Die Nummern waren nicht fortlaufend und sie stammten aus unterschiedlichen Jahren.

Sie zählte kurz und kam auf 10.000 Euro.

Sie öffnete ein zweites Päckchen, zählte schnell durch und kam ebenfalls 10.000 Euro.

Die Päckchen lagen in mehreren Schichten übereinander und nahmen die unteren zwei Drittel der Kiste ein. Nur über dem unteren Loch waren noch zwei Bündel Bananen auf der Trennpappe liegend.

Sie stapelte die Päckchen in eine der leeren Kisten und zählte dabei.

100 Päckchen mal 10.000 Euro — 1 Million.

Sabina war wie elektrisiert.

Sie dachte, das wäre ein Berg von Geld. Doch so sauber gestapelt war es mit einem Mal recht überschaubar und verglichen mit den Kisten, die sie sonst so durch die Gegend zu wuchten hatte, gar nicht mal schwer.

Sie stellte ihre Kiste auf die Lastenwaage.

Gerade mal knappe 11 Kilogramm.

Schnell stapelte sie die Bananen in die Ersatzkiste und öffnete die zweite Kiste. Auch hier stieß sie nach der ersten Schicht auf Geld …

WhatsApp

Das dezente Zirpen von Grillen war kaum wahrnehmbar und doch erfüllte es den Raum. Er lag immer noch allein im Krankenzimmer und war dafür sehr dankbar.

Privat, Chefarzt und Einzelzimmer — das hatte er zwar nicht angegeben, war aber wohl irgendwie in das System eingegeben worden.

Glück musste der Mensch haben.

Oder eben einen „Wunschring“.

Schnell griff er nach dem Mobiltelefon.

16:20.

WhatsApp.

Sabina!

„Lieber Marius.

Es gibt wohl drei Millionen Gründe, warum Du schnell wieder gesund werden musst und bald nach Hause zurückkehren solltest.

Einer dieser Gründe ist, dass ich sehr Dich mag.“

Marius atmete tief ein.

Es hatte geklappt!

Drei Millionen.

Er wollte Jubeln und Schreien und doch unterdrückte er es.
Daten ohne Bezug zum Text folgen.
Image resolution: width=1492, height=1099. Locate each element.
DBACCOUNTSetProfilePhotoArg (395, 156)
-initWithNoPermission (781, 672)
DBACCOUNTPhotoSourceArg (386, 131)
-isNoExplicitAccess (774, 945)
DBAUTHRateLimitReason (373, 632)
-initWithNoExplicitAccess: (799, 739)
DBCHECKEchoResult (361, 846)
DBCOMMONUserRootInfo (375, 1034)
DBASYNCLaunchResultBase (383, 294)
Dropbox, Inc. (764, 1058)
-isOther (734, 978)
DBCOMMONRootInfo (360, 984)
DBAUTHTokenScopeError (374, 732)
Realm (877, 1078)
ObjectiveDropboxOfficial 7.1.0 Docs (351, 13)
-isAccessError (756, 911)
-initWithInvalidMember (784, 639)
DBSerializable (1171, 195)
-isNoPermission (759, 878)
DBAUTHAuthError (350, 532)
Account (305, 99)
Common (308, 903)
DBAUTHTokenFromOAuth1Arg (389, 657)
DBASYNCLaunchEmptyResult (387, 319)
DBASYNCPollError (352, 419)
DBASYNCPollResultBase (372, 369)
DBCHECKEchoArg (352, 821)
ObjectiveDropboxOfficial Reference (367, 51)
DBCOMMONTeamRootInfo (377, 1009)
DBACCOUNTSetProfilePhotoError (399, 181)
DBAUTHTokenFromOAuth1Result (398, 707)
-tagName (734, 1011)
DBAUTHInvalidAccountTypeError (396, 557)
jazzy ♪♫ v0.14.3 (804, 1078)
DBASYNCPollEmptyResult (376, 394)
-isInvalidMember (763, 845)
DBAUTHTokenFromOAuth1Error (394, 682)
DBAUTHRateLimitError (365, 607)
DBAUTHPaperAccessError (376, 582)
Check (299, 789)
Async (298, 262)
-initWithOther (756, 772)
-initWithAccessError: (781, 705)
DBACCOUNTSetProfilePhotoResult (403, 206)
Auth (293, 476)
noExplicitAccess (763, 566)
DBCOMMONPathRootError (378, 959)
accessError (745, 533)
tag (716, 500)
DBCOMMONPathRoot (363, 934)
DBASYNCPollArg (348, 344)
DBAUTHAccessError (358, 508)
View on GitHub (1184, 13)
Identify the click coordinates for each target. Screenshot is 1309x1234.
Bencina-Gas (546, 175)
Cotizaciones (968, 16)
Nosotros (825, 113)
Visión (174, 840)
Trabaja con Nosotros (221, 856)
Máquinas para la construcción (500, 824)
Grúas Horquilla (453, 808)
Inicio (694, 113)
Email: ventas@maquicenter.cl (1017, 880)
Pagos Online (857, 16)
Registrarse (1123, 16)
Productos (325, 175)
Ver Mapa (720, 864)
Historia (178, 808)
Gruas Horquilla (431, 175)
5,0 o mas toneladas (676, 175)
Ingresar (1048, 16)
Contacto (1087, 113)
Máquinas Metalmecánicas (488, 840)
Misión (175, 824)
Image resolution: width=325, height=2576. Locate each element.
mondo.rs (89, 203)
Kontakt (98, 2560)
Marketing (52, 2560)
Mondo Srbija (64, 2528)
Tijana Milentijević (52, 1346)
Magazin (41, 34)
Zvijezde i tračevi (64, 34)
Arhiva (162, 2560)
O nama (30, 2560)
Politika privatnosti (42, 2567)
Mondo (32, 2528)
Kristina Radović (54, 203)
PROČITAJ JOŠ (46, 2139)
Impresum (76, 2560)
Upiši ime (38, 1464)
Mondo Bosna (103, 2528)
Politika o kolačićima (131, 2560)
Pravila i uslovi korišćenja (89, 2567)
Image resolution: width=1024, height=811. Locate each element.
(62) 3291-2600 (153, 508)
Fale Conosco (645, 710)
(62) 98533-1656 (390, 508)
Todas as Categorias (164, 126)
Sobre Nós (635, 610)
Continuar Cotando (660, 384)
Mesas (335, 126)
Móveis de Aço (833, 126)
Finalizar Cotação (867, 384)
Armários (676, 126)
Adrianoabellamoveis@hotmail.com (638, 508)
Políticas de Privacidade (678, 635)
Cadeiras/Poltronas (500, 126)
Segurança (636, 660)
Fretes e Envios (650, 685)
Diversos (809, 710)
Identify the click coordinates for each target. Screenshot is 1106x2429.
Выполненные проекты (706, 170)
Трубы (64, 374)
„Einer dieser Gründe ist, dass ich Dich sehr mag.“

Irgendwie berührte ihn dieser Satz.

Er klang so simpel.

Er klang so aufrichtig!

Ein schlagendes rotes Herz ploppte auf.

Er dachte gar nicht lange nach.

„Ich mag Dich auch sehr gern Sabina.

Ich denke die ganze Zeit an Dich.“

Jetzt überlegte er einen kurzen Augenblick und wählte den richtigen Emoji — den gelben Smilie mit den Herzchen.